For a preacher’s son who fell to 43rd, an Olympic gold medal was the mountaintop.

The price

He had almost no time to enjoy the view.

Just four months after Beijing, on January 25, 2009, Redd tore the ACL and MCL in his left knee. He fought back, returned in January 2010, then re-tore the same knee. Fourteen months of rehab followed. When he came back in March 2011, he managed just 10 games.

Here’s the brutal part: he was being paid like a superstar during the exact years his body kept betraying him. The full value of that $91 million was earned even as the games slipped away. He finished with a short stop in Phoenix, made an emotional return to Milwaukee that drew a standing ovation, and played his last NBA game in April 2012 before announcing his retirement in November 2013.

The prime was gone. The competitor wasn’t.

So what does a man do when the thing he was built for is taken away? Redd’s answer is the most surprising chapter of all.

The Unvarnished Truth

Let’s be honest about the limits.

Redd was a scorer, first and last. He was never a lockdown defender, never a floor general, never the guy who lifted bad teams into contention on his own. The Bucks around him were mostly mediocre. His best individual season, that 26.7-point campaign, ended with a 28-54 record. Great buckets, losing basketball.

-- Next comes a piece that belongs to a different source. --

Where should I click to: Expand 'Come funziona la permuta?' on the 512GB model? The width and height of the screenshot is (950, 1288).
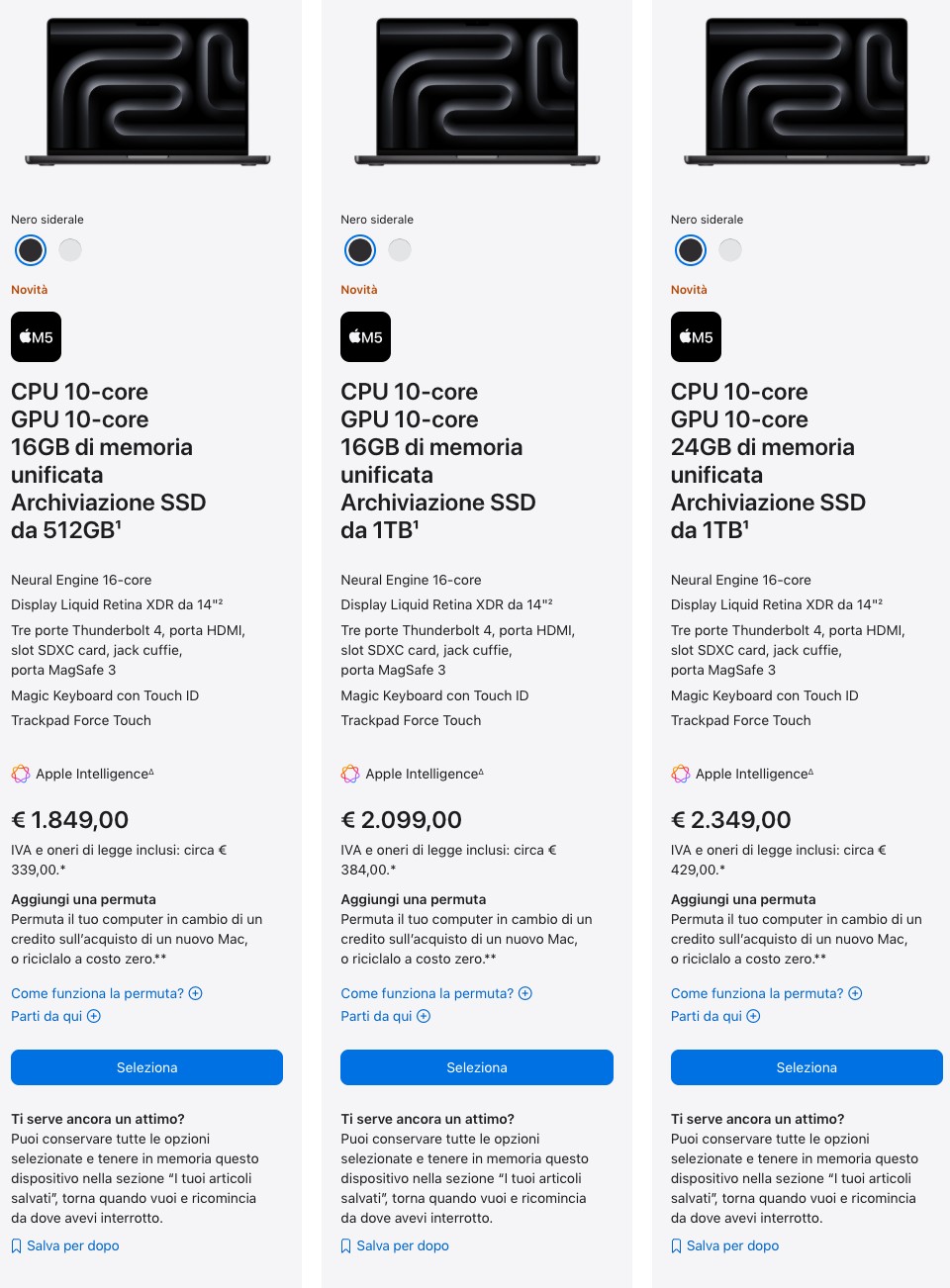click(107, 993)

And the injuries raise a hard question that follows every max deal. Milwaukee committed nine figures to a player whose body then broke down almost immediately. From a pure basketball-ledger standpoint, the Bucks did not get a title, or even deep playoff runs, for that money.

In other words, Redd’s on-court legacy is genuinely mixed. He was an elite bucket-getter on teams that rarely mattered in May.

He seems to know it, too. He has never oversold his playing days or pretended to be something he wasn’t. That self-awareness, the refusal to inflate his own myth, is exactly what made his second act possible.

Because the criticism that stung the most had nothing to do with defense.

Controversies and Criticisms

Redd’s career is refreshingly free of scandal. No arrests, no ugly headlines, no locker-room implosions. In a league where controversy sells, he was almost boringly clean.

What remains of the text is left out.